First, I want to acknowledge journalism trade organizations and corporations that have formulated codes of ethics, including the journalists who adhere to them. I tip my hat to all who are practicing socially responsible journalism. Although one can earn a degree in journalism, it’s not required in order to be a journalist. It’s a “field,” not a profession where one must have a license to practice. Anyone, even a nine-year-old or a sociopath can claim to be a journalist and publish material. What makes one a “professional” is employment by a company in the news business. And one of the benefits of the professional label is that it accords the journalist respectability because their employers adhere to and enforce a code of ethics. In many companies, across all media, violation of the code can be grounds for dismissal.

In decades past, self-regulation through these codes combined with policies of the Federal Communication Commission (FCC) created an atmosphere of public trust. We could generally be confident that we were not being deceived or manipulated. Today, however, largely because deregulation opened the gates to anyone with a microphone or computer who wants to report the news, that trust is being eroded. This is particularly due to certain tabloid, radio, television and internet entities that, despite claims to the contrary, have consistently demonstrated bias and deceptive practices. Even these can profess a code of ethics, but there’s a huge discrepancy when it comes to motivation and intent. It’s the difference between promoting an ideology and, in contrast, reporting information that’s true and accurate while preserving, protecting and strengthening the bond of trust between American journalism and the American people.
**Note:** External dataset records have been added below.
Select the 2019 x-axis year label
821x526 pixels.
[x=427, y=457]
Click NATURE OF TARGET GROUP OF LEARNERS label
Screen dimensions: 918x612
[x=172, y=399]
Our best protection against entities that would confuse, weaken or threaten this relationship through false news, misinformation, disinformation, conspiracy theories and so on is the individual’s capacity to discern truth from falsehood. Wikipedia defines “discernment” as—

The ability to obtain sharp perceptions or to judge well… It involves going past the mere perception of something and making nuanced judgments about its properties or qualities. Considered as a virtue, a discerning individual is considered to possess wisdom, and be of good judgment; especially so with regard to subject matter often overlooked by others.
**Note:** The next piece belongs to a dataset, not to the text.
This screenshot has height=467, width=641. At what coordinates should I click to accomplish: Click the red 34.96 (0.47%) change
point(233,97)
*The first aid to discernment is to observe the media provider’s motivation and intention. Is it to persuade, influence, arouse audiences or attract advertisers? Do they blur the lines between news and entertainment or news and opinion to maximize audience share? Are they a pack of hounds pursuing a quarry or ideologues seeking power or converts? Do they exaggerate or hype a story in order to support a social, economic or political agenda? Are they trying to become the moral arbiters of society? Or are they honest brokers of truth? Do they strive to provide relevant, useful evidence-based facts in context to inform, promote understanding and empower citizens to make appropriate—healthy and wise—adjustments to change? My litmus with respect to motivation and intent is “Beware of false prophets, who come to you in sheep’s clothing, but inwardly they are ravenous wolves…A good tree cannot bear bad fruit, nor can a bad tree bear good fruit…by their fruits you will know them.” (Matthew 7:15-20). In the vernacular: If it quacks like a duck, it’s a duck.”
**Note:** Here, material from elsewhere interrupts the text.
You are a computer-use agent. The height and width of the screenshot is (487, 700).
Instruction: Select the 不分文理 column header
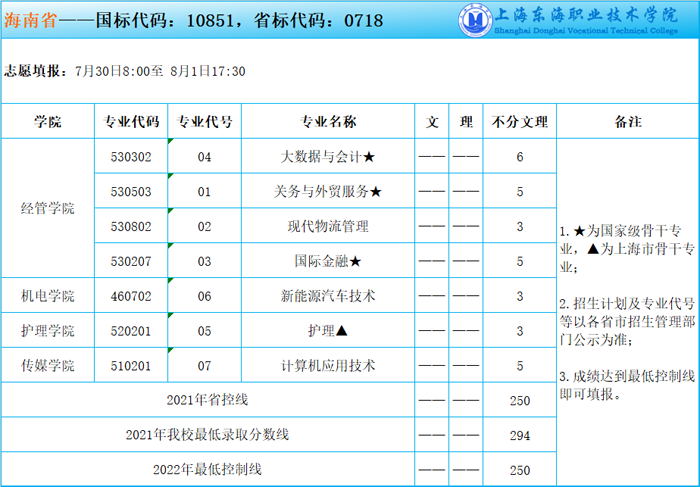tap(520, 122)
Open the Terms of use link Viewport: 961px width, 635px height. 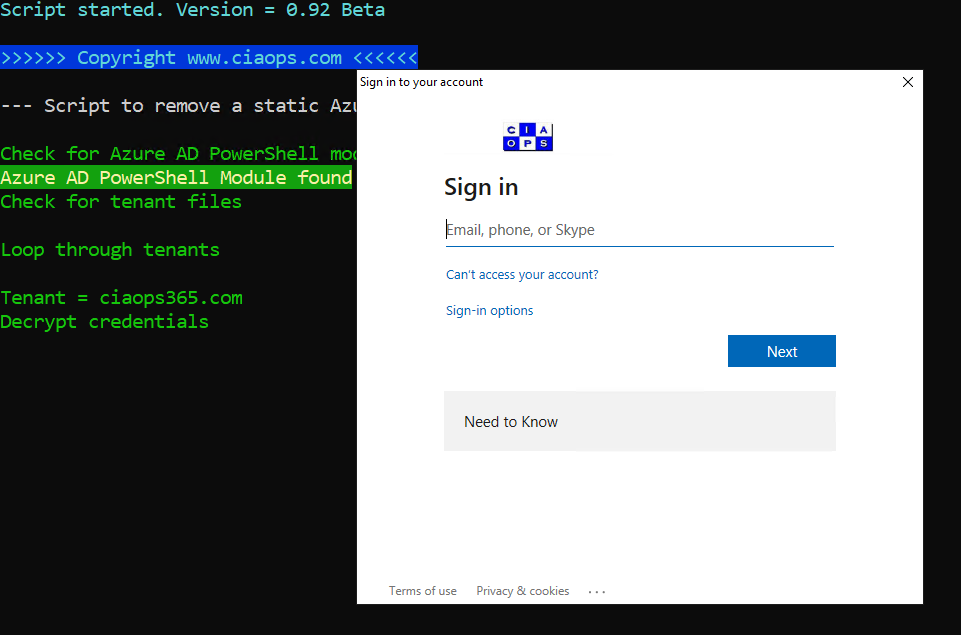coord(422,591)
The second aid to discernment is to trust your gut. We can’t entirely trust the mind when it comes to discernment because of the tendency to rationalize or spin information to suit our point of view. Studies show that it’s the unconscious, nonverbal cues like body language, that tell us if we can trust what someone is saying. A study by psychologist Albert Mehrabian found that, with respect to credibility and trust, words contributed 7% of the message, tone of voice 38% and body language 55%. Intuition or gut impressions are important. Can we trust a reporter or presenter when their manner is boisterous? I notice that when an anchorperson, reporter or interviewer is a showboat or makes the story about him or herself, the needle on my trust meter goes way down. It goes down even further when the presenter is aggressive, antagonistic, blaming or boiling over with determination—especially when he intimates that his opinion is the only correct one.

The third aid to discernment has to do with the world-view of a company or reporter. Or both. Their view of the world and human beings is revealed in the pattern of the content they choose to present. It reflects their mentality and values. When we’re watching a newscast, we’re largely standing in the presence of the news director’s consciousness, which represents the corporation’s values. They show us what they deem important and present it in ways consistent with their perception of the audience. On the one hand I knew a news director who at times used language that betrayed his perception of the audience as being stupid, gullible or ignorant. In another situation at a different station, the news director assigned a reporter to exclusively cover “good news in the city.”

If the preponderance of a company’s news stories is consistently negative, it may indicate that those in control of the operation either have a negative worldview or believe that tragedy and mayhem are what their audience wants to see or hear. Balance requires giving substantial time to the alternative—stories that encourage, inspire or empower. A common example of imbalance is when a local television newscast consistently and predominantly covers vehicular accidents, fires, abuses, crime, and corruption. Because these are out-of-the-ordinary events they are newsworthy, but the reason for reporting them is not just to say what happened, it’s also to increase awareness of tragic events so viewers and city planners can take preventative measures. Also, positive events and inspirational stories need to be told because they paint a more complete and balanced picture of the humanity.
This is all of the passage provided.